Render everything in the records below from the line containing "The width and height of the screenshot is (1117, 762)." down to the line containing "coord(604,129)" as a numbered list, skipping blank lines.
═════ Entries provided
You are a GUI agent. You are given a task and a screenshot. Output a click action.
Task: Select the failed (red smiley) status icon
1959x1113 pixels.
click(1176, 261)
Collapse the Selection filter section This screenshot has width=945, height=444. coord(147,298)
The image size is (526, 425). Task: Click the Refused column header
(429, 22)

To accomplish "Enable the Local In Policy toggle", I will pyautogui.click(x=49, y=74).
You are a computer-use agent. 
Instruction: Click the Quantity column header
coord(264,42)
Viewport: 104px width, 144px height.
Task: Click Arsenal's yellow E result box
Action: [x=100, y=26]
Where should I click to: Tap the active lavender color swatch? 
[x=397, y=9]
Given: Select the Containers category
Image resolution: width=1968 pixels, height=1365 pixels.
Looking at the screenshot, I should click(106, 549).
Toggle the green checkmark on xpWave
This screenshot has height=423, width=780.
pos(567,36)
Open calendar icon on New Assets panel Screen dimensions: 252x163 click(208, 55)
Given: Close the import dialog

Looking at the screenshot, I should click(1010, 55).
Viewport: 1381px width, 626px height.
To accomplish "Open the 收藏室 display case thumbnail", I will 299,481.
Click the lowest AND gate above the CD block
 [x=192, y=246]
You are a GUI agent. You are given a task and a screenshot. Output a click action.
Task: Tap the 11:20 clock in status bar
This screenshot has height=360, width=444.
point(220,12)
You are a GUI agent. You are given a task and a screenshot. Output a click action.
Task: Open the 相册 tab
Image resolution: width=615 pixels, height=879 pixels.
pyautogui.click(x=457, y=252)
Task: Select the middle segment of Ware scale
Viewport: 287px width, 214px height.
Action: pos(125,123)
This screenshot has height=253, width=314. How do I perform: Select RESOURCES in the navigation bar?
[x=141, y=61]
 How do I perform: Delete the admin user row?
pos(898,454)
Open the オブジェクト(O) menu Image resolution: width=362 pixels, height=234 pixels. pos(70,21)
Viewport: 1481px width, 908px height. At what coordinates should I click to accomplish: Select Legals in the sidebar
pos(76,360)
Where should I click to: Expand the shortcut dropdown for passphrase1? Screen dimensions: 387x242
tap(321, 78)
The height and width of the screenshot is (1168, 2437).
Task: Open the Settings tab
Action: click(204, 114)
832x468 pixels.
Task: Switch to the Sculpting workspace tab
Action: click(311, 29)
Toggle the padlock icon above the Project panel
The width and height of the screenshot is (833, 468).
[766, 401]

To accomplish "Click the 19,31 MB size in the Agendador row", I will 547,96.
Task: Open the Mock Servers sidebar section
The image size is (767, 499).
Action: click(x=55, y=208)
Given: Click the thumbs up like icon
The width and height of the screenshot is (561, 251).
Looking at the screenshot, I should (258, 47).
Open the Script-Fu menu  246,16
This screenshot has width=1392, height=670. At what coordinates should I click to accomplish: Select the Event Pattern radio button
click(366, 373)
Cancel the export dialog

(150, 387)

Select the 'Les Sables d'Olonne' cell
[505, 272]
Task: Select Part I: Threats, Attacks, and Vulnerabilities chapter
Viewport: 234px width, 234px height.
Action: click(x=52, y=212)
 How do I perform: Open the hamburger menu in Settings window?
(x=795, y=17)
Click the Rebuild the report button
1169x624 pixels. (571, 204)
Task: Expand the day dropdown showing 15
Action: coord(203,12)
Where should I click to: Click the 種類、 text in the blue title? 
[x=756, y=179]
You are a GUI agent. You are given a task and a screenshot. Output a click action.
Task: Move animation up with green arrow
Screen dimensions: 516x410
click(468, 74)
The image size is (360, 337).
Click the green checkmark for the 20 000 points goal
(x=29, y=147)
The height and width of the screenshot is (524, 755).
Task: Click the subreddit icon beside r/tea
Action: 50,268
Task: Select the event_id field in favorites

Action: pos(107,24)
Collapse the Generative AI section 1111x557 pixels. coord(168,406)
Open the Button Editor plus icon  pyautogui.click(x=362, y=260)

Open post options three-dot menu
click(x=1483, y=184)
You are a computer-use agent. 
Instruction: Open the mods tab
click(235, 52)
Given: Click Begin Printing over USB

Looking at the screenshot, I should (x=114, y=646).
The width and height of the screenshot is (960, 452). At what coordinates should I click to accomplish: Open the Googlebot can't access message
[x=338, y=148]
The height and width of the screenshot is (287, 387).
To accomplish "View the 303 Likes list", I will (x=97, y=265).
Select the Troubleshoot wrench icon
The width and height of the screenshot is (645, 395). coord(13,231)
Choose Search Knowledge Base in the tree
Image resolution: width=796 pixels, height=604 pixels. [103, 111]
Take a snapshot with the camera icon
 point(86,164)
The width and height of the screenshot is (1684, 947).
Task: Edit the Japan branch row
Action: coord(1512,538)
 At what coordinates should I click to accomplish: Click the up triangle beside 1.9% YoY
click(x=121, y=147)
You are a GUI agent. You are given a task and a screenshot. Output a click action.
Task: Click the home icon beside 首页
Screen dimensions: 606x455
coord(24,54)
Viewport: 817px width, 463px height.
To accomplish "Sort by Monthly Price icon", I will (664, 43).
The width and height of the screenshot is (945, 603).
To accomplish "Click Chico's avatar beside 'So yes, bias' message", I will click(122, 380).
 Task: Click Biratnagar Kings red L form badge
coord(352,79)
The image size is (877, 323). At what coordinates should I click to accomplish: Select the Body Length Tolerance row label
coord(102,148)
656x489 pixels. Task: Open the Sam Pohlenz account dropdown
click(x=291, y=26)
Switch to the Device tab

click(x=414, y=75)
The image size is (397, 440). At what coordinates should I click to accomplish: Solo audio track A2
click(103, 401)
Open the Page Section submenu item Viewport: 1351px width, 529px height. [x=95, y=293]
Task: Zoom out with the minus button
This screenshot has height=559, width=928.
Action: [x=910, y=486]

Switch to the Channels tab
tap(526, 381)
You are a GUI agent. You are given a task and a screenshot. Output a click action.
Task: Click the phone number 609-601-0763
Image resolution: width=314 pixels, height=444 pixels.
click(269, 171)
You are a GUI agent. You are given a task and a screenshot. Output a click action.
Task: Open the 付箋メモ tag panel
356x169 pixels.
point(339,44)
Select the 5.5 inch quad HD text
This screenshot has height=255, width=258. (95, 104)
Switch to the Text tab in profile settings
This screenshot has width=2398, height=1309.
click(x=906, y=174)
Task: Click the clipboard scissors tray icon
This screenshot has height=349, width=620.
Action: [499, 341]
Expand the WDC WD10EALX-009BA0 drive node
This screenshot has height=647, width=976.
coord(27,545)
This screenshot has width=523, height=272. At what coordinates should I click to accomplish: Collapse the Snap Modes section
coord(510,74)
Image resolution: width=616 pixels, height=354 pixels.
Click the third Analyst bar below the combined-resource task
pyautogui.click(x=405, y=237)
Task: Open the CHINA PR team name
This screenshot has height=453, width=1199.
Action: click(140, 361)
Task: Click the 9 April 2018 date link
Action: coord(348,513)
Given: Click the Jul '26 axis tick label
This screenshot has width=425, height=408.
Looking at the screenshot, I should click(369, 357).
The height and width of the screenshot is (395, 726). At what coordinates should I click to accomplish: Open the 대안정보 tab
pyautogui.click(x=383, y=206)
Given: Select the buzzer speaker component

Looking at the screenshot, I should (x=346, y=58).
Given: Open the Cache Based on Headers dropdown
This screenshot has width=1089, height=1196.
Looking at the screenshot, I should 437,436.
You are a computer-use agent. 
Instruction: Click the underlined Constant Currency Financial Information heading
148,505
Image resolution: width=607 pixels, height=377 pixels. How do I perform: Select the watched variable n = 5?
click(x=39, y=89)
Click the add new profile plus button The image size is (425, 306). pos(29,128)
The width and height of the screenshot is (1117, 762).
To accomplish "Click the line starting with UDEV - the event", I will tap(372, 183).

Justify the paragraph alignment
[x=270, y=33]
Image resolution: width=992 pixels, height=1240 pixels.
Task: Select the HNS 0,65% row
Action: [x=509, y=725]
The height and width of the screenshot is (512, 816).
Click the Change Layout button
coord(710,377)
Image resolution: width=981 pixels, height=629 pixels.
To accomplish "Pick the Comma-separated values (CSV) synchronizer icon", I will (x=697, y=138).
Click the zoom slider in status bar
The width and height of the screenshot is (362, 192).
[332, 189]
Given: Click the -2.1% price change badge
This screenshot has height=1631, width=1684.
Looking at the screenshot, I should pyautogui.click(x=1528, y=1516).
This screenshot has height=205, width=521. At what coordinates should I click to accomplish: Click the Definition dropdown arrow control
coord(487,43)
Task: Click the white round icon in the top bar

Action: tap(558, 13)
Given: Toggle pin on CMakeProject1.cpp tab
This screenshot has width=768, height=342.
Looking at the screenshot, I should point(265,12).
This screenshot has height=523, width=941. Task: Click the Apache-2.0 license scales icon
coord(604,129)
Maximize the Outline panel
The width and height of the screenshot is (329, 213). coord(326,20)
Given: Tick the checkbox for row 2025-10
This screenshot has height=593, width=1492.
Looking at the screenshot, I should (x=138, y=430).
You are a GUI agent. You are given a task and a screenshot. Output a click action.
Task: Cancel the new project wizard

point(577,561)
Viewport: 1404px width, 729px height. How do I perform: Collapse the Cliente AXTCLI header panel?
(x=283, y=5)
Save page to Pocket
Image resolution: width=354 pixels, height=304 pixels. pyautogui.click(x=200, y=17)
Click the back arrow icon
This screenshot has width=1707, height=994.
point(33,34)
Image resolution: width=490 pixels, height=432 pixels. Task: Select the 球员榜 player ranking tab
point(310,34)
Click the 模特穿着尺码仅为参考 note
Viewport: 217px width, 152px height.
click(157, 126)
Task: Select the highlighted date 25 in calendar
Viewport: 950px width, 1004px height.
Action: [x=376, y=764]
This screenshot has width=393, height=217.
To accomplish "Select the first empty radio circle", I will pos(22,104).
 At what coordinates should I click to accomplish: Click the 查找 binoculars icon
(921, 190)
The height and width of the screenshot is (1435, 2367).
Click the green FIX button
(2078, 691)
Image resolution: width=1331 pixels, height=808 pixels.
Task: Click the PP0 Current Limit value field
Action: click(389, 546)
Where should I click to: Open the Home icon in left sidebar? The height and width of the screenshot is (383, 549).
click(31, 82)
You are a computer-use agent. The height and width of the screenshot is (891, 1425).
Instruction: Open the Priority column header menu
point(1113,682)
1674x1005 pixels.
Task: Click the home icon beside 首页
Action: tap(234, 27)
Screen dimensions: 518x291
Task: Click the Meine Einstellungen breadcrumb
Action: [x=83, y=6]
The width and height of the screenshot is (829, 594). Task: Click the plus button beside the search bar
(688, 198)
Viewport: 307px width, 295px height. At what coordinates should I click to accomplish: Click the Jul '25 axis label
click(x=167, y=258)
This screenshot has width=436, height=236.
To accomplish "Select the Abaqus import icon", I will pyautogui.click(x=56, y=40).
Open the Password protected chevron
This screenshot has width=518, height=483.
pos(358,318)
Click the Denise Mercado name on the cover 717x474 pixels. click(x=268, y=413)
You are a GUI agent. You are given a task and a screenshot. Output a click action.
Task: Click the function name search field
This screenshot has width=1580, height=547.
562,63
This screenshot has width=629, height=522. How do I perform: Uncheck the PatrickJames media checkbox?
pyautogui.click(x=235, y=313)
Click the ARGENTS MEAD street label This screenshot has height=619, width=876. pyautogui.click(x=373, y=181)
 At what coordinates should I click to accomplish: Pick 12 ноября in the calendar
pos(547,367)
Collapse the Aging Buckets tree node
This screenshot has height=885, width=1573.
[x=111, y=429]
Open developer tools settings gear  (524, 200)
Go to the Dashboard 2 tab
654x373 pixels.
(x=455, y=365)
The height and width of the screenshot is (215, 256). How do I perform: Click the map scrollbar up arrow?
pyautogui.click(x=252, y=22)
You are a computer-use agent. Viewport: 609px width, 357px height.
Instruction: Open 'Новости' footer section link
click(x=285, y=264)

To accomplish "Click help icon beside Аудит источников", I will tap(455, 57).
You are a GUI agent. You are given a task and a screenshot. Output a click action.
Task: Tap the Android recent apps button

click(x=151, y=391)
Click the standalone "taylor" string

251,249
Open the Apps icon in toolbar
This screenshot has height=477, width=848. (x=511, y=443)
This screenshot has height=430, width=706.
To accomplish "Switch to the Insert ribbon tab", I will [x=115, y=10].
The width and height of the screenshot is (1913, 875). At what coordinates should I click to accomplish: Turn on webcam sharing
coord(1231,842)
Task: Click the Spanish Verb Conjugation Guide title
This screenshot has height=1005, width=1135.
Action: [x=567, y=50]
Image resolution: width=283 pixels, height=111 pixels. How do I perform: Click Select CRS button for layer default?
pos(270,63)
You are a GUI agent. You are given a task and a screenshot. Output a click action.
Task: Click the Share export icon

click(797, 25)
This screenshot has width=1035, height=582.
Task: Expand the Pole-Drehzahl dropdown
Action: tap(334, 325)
══════════
Reply to the task:
1. The width and height of the screenshot is (1117, 762).
2. To accomplish "Click the line starting with UDEV - the event", I will tap(372, 183).
3. Justify the paragraph alignment
4. [x=270, y=33]
5. Image resolution: width=992 pixels, height=1240 pixels.
6. Task: Select the HNS 0,65% row
7. Action: [x=509, y=725]
8. The height and width of the screenshot is (512, 816).
9. Click the Change Layout button
10. coord(710,377)
11. Image resolution: width=981 pixels, height=629 pixels.
12. To accomplish "Pick the Comma-separated values (CSV) synchronizer icon", I will (x=697, y=138).
13. Click the zoom slider in status bar
14. The width and height of the screenshot is (362, 192).
15. [332, 189]
16. Given: Click the -2.1% price change badge
17. This screenshot has height=1631, width=1684.
18. Looking at the screenshot, I should pyautogui.click(x=1528, y=1516).
19. This screenshot has height=205, width=521. At what coordinates should I click to accomplish: Click the Definition dropdown arrow control
20. coord(487,43)
21. Task: Click the white round icon in the top bar
22. Action: tap(558, 13)
23. Given: Toggle pin on CMakeProject1.cpp tab
24. This screenshot has width=768, height=342.
25. Looking at the screenshot, I should point(265,12).
26. This screenshot has height=523, width=941. Task: Click the Apache-2.0 license scales icon
27. coord(604,129)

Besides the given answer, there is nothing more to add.